Endométrite chronique chez la jument : symptômes, diagnostic et traitement
L'endométrite chronique — et en particulier sa forme subclinique — représente l'une des causes les plus persistantes et les plus sous-diagnostiquées d'infertilité équine. Contrairement à l'endométrite aiguë, elle ne présente souvent aucun signe clinique évident, ce qui la rend particulièrement difficile à identifier et à traiter.

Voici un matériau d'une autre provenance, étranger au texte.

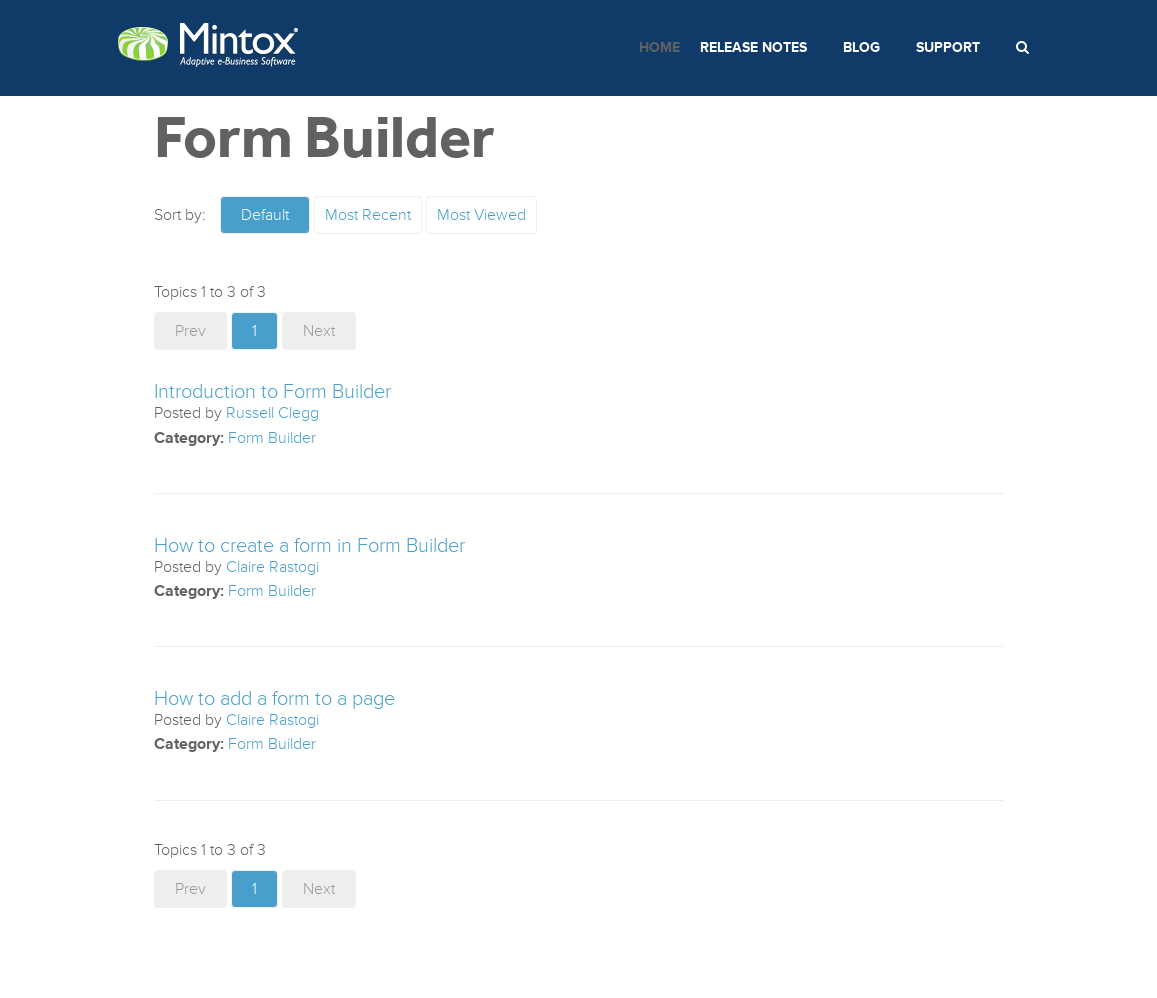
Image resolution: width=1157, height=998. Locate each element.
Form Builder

Qu'est-ce que l'endométrite chronique chez la jument ?
L'endométrite chronique est une inflammation persistante de l'endomètre (la muqueuse utérine) qui perturbe l'environnement utérin de façon continue. Elle peut être :
- Infectieuse : causée par des bactéries (principalement Streptococcus zooepidemicus), des champignons ou des levures
- Non infectieuse : résultant d'une clairance utérine déficiente, d'une endométrose ou d'une réaction immunitaire exagérée
- Subclinique : sans signes visibles, mais compromettant la fertilité
La forme subclinique est la plus problématique car elle échappe aux examens de routine.
Symptômes et signes cliniques
Contrairement à l'endométrite aiguë avec ses signes évidents (écoulement vaginal, accumulation de liquide), l'endométrite chronique se manifeste souvent par :
- Échecs de conception répétés malgré un timing correct
- Pertes embryonnaires précoces (14–30 jours)
- Accumulation de liquide utérin modérée et intermittente
- Résultats de culture négatifs malgré une infection active
- Anomalies de la biopsie endométriale (fibrose, infiltrats inflammatoires)
Les limites du diagnostic classique
Le problème majeur est que les méthodes diagnostiques standard — écouvillonnage utérin, lavage à faible volume — ne détectent qu'une fraction des infections réelles.
Pourquoi les écouvillons échouent
Les bactéries responsables d'endométrite chronique, notamment S. zooepidemicus, peuvent :
- Se loger 300–500 µm sous la surface de l'endomètre
- Entrer dans un état dormant (non cultivable)
- Survivre à l'intérieur des cellules épithéliales
- Forming des biofilms résistants aux antibiotiques
Résultat : les écouvillons standard ne détectent l'infection que dans 27 % des cas, tandis que les biopsies la détectent chez 73 % des mêmes juments.
Diagnostic par activation : la méthode bActivate
Le diagnostic par activation avec bActivate représente une avancée majeure. En stimulant les bactéries dormantes à reprendre leur activité, bActivate permet :
- De révéler les infections cachées par les méthodes standard
- D'identifier précisément le pathogène en cause
- D'établir un antibiogramme pour un traitement ciblé
Le protocole est simple :
1. Administration de 10 ml de bActivate dans l'utérus en début d'œstrus
2. Prélèvement d'une culture après 24–48 heures
3. Traitement antibiotique ciblé si infection détectée
4. Saillie lors du même cycle ou du suivant
Options de traitement
Infections actives détectées
- Antibiothérapie systémique (pénicilline de première intention)
- Antibiothérapie intra-utérine
- Lavage utérin
- Protocoles à l'ocytocine
Infections dormantes ou profondes
- Activation par bActivate
- Pénicilline systémique + intra-utérine
- Lavage utérin pour éliminer débris et toxines
Résultats avec bActivate
Les études cliniques confirment l'efficacité de l'approche par activation :
| Étude | Juments | Taux de gestation |
|---|---|---|
| Hagyard (Lu) | 64 | 83 % après traitement |
| Multicentrique (Petersen) | 88 | 74 % de conception |
| Kildangan/Godolphin | 19 | 89 % de taux de gestation |
Conclusion
L'endométrite chronique subclinique n'est pas une fatalité. Avec les outils diagnostiques modernes — notamment bActivate — et un traitement ciblé, la plupart des juments atteintes peuvent retrouver une fertilité normale.
La clé est de ne pas s'arrêter à un écouvillonnage « propre » chez une jument qui ne devient pas gestante.